At the station Nelson signed a form waiving his Miranda rights and discussed consenting to a search of the motel room where he was staying. Nelson initially refused to consent to a search, but after he overheard that a search warrant was being prepared for the room, he asked an officer if he would benefit from cooperating with the police. The officer told him that the prosecutor’s office would be informed about any cooperation but the police could not promise leniency. Nelson then signed a form consenting to the search of the room.

The police took Nelson to the motel for the search. When they arrived, they realized that the consent form listed the wrong room number, so they destroyed the first form and had Nelson sign a second. Once inside the room, Nelson told the police that drugs and cash were inside a black gym bag. Officers searched the bag and found 14 individually wrapped bags of crack cocaine with a combined weight of just over 45 grams and $800 in cash. As they were leaving, Nelson pulled a clear plastic bag containing approximately 20 grams of crack out of the front of his pants. He told the surprised officers he’d “had it down there” the entire time.

Nelson was charged with conspiracy to distribute crack, 21 U.S.C. §§ 841(b)(1)(A), 846, and unlawful possession with intent to distribute crack, id. § 841(a)(1), (b)(1)(A). He filed a motion to suppress, arguing that the police lacked probable cause to arrest him at Tompkins’s home and that his subsequent consent to search his motel room and surrender of the drugs in his pants were the unlawful fruits of the illegal arrest. The district court held a hearing at which Officer Nicholas Welgat, the “main officer” on the case who was involved in the searches of both Tompkins’s home and Nelson’s motel room and Nelson’s arrest and strip search, and Officer Troy Ainley, who participated in the search of Tompkins’s home and Nelson’s interview, testified to the above facts. On cross-examination Welgat admitted that he had not personally heard Burcham say *568 that Nelson might have drugs on him; he learned of Burcham’s statement from another, non-testifying officer who took part in the search of Tompkins’s residence. At the hearing, however, Nelson did not object to Welgat’s account on hearsay grounds. Welgat also conceded that Burc-ham’s statement was not contained in any of the police reports about the search. Finally, when Ainsley was cross-examined, he acknowledged that he had thrown away the first consent to search form signed by Nelson and that his report did not mention that Nelson had initially refused to consent to the search of his motel room.

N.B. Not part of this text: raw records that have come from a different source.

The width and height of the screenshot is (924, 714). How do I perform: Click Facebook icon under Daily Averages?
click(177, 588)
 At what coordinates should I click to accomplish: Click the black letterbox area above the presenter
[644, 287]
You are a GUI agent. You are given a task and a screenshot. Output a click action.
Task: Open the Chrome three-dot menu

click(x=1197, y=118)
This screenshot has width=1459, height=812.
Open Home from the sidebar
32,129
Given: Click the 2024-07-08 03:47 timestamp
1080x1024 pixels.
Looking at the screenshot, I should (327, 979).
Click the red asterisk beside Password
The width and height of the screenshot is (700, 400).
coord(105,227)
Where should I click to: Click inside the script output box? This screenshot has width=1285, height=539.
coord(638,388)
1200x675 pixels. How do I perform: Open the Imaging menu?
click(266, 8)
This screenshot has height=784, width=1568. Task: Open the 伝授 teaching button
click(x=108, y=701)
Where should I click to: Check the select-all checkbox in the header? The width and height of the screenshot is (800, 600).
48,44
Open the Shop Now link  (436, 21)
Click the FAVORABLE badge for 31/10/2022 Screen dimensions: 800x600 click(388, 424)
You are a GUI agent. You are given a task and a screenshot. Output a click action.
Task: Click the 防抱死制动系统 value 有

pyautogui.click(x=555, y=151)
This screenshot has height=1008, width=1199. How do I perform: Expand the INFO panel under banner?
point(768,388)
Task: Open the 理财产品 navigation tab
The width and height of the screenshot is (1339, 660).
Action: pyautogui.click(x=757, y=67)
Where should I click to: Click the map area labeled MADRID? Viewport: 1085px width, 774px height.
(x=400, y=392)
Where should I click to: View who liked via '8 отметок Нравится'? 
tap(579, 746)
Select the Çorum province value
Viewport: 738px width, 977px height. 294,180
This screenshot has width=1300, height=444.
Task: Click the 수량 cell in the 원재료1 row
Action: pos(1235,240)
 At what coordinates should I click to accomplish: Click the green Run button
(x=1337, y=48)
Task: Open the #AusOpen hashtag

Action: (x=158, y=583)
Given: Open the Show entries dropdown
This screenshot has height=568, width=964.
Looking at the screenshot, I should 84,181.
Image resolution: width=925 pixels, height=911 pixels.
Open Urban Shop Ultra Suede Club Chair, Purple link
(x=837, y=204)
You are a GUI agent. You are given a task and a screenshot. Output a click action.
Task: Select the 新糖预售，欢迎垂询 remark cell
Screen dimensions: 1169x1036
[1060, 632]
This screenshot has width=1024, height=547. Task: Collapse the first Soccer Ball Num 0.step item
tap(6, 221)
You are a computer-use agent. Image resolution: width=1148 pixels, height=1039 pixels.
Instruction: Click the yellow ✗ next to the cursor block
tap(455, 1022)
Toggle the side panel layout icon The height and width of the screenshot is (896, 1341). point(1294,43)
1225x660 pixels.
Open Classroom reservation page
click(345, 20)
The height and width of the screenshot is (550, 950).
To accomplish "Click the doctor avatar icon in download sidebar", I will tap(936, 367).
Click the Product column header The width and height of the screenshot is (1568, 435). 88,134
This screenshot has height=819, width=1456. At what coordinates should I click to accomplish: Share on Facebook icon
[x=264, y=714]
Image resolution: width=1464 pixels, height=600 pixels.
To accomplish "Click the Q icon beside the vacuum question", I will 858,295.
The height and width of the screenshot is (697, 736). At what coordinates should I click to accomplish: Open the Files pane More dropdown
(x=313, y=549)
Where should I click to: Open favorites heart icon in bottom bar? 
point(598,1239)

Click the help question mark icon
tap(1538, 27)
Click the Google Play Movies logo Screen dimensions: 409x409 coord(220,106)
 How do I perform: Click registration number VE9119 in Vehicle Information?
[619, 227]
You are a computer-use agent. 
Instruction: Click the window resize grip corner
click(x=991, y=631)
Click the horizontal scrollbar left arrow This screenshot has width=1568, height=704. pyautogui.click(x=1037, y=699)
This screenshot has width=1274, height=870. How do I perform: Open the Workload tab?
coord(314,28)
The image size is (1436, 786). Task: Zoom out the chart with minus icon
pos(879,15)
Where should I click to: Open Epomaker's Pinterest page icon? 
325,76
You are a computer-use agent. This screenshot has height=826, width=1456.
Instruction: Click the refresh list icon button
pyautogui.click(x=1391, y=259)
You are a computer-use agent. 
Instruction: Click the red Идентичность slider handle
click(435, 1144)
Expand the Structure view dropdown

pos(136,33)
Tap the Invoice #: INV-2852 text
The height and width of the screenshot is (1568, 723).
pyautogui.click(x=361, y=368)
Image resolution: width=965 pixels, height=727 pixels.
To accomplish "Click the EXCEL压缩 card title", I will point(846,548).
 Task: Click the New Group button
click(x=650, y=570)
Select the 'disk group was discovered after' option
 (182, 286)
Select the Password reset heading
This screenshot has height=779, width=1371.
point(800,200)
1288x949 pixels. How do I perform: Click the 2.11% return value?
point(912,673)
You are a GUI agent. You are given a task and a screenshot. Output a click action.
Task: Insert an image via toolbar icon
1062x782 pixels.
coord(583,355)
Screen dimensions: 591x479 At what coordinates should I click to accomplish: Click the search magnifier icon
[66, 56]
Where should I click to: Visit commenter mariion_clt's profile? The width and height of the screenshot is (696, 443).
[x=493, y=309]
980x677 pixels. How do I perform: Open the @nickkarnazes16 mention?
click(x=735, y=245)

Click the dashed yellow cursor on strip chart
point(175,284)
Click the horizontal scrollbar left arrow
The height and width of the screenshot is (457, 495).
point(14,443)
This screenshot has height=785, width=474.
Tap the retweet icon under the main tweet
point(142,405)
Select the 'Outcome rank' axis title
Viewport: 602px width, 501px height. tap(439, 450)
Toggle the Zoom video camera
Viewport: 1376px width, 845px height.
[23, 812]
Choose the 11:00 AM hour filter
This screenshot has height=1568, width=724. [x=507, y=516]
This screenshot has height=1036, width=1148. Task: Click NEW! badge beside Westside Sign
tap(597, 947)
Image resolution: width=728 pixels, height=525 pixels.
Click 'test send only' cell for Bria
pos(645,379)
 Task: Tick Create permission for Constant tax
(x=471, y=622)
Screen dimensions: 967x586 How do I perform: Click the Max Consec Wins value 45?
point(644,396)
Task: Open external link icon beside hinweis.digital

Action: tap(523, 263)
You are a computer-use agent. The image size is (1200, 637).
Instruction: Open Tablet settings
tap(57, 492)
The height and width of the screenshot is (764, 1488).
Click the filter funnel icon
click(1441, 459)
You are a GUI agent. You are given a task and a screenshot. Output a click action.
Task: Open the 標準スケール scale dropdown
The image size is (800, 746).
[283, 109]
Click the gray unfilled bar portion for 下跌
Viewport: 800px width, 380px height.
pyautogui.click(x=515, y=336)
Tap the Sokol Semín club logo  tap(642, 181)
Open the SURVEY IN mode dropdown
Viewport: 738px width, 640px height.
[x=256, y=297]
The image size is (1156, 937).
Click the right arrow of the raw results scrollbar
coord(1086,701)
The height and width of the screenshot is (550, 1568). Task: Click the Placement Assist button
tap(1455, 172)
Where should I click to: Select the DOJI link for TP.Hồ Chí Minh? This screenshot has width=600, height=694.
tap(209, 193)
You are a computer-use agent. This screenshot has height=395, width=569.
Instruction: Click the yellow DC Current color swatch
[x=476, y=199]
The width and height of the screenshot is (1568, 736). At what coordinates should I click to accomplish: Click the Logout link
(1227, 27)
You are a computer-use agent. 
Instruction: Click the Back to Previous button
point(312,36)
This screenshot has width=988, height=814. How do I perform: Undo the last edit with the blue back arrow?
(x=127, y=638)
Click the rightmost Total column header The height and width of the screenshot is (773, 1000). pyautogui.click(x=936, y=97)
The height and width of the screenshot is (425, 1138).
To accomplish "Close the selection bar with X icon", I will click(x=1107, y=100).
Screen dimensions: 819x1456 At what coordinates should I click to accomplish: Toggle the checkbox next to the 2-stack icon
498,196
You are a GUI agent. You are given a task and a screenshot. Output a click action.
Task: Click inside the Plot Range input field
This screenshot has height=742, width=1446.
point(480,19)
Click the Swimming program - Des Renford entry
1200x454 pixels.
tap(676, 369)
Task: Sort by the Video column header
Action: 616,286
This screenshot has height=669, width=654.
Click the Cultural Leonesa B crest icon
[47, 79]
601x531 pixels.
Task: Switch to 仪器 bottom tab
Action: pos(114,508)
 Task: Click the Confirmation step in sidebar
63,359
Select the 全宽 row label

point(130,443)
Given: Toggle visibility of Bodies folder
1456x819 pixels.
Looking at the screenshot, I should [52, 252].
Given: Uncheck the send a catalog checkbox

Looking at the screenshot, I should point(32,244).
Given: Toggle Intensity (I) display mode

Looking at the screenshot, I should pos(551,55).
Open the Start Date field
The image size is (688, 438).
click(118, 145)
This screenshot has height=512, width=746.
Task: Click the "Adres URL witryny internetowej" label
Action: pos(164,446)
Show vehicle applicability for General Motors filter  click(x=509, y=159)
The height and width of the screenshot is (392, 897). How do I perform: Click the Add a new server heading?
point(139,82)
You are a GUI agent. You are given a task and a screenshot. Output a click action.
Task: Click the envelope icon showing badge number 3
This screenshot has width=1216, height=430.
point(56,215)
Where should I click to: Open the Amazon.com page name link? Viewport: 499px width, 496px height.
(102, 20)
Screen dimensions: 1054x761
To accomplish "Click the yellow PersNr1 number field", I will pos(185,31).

The district judge expressed dismay about the officers’ failure to document in their reports many of the facts to which they testified, but he nonetheless found the officers credible. In denying Nelson’s motion to suppress, the court concluded that Nelson’s arrest for possessing drug paraphernalia was “not a perfect situation” and the police would not have been able to prove him guilty beyond a reasonable doubt at that time, but “that’s not the test” and under the totality of the circumstances there was probable cause to arrest. The court also determined that Nelson had knowingly and voluntarily waived his Miranda rights and freely consented to the search of his motel room.

Nelson pled guilty to unlawful possession with intent to distribute but reserved the right to appeal the denial of his motion to suppress; the government dismissed the conspiracy charge. The district court sentenced Nelson to 120 months’ imprisonment, the statutory minimum term. See 21 U.S.C. § 841(b)(1)(A).

On appeal Nelson renews his argument that the police did not have probable cause to arrest him for possession of drug paraphernalia and that, consequently, the evidence obtained from the consensual search of his hotel room and relinquished from his pants following his arrest was inadmissible. We review a district court’s legal conclusions on a motion to suppress — including a determination of probable cause' — de novo, and factual findings for clear error, giving special deference to a district court’s credibility findings. United States v. Thompson, 496 F.3d 807, 809 (7th Cir.2007). Probable cause exists “if an officer reasonably believes, in light of the facts known to her at the time, that a suspect had committed or was committing an offense.” United States v. Reed, 443 F.3d 600, 603 (7th Cir.2006).